**Required work:** Format the data as a JSON list of strings with one string per line, skipping blank lines: begin at the line containing "Where should I" and stop after the line containing "The height and". Leave the pictures out of the list.

#### Supplied entries

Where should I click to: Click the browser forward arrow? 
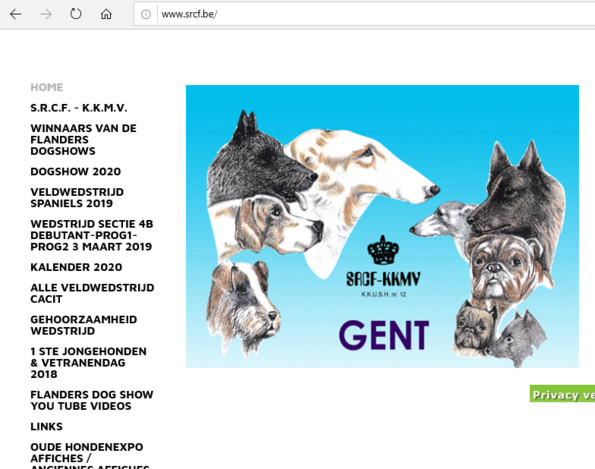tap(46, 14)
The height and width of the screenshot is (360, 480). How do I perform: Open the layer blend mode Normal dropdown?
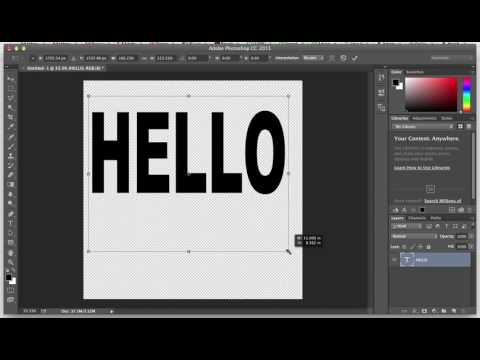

########
#### Supplied entries

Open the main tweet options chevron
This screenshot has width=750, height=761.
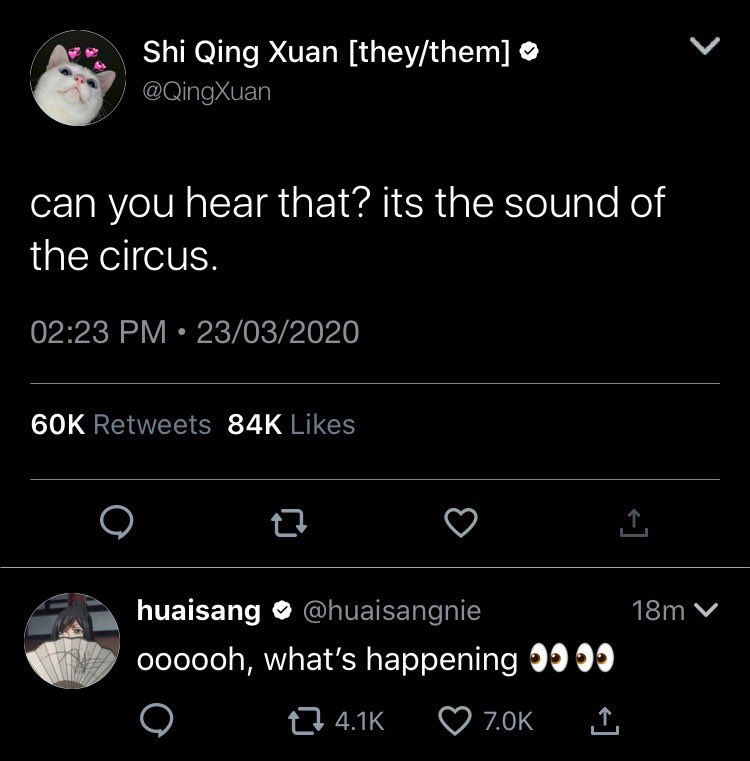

########

**Full output:**
[
  "Where should I click to: Click the browser forward arrow? ",
  "tap(46, 14)",
  "The height and width of the screenshot is (360, 480). How do I perform: Open the layer blend mode Normal dropdown?"
]